Copy all the entries below exactly, but not the pictures.

(Stored items)
▬▬▬

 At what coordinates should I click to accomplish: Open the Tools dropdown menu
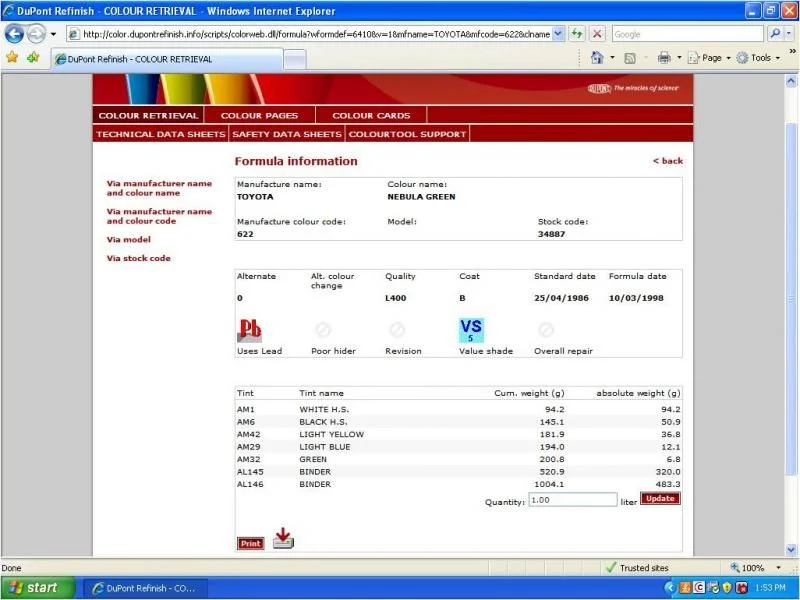761,58
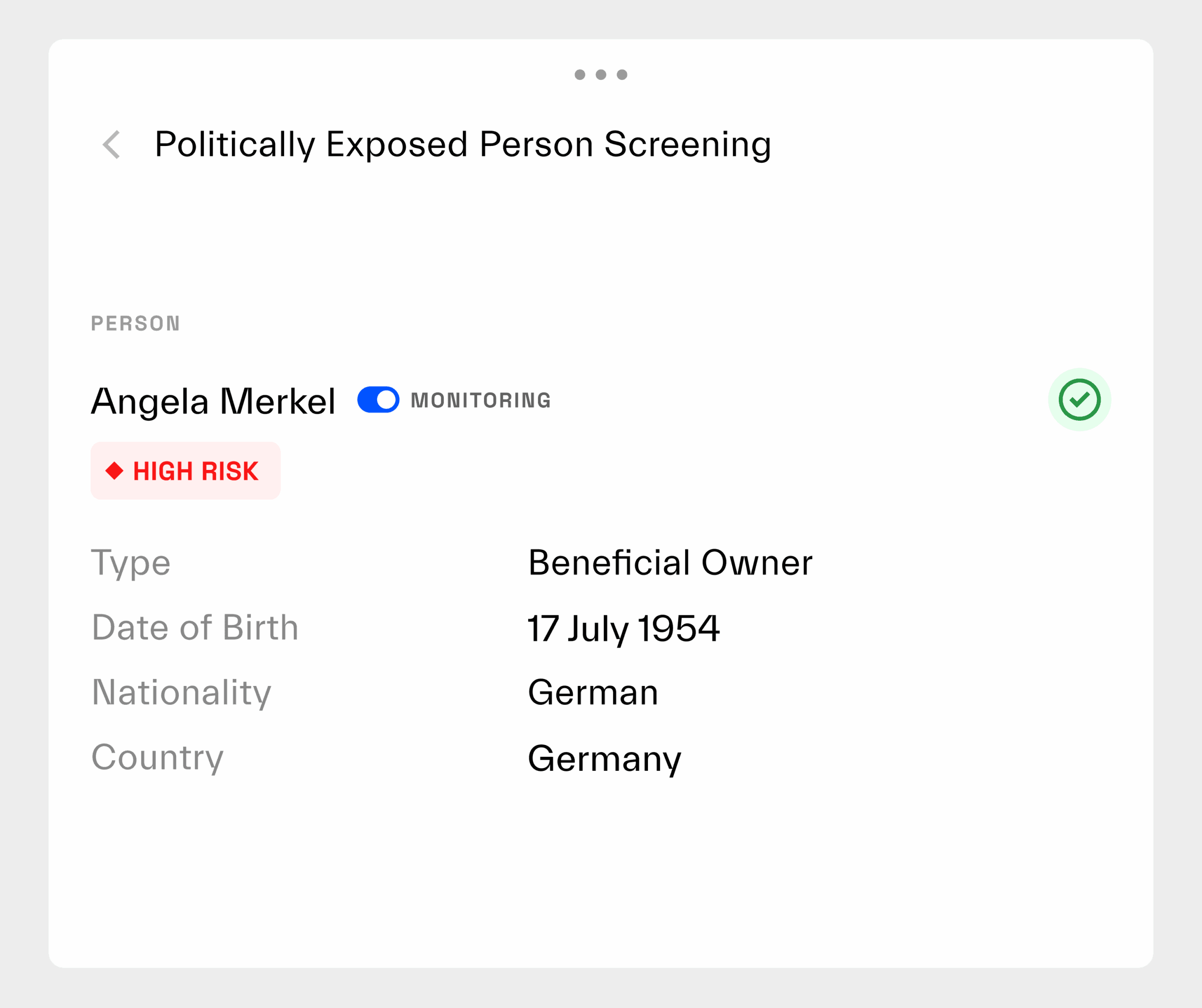Click the back chevron arrow
Image resolution: width=1202 pixels, height=1008 pixels.
coord(112,144)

▬▬▬

> _ANSWER TO THE PROBLEM_:
 At what coordinates should I click to accomplish: Open the Tools dropdown menu
761,58
Click the back chevron arrow
Image resolution: width=1202 pixels, height=1008 pixels.
coord(112,144)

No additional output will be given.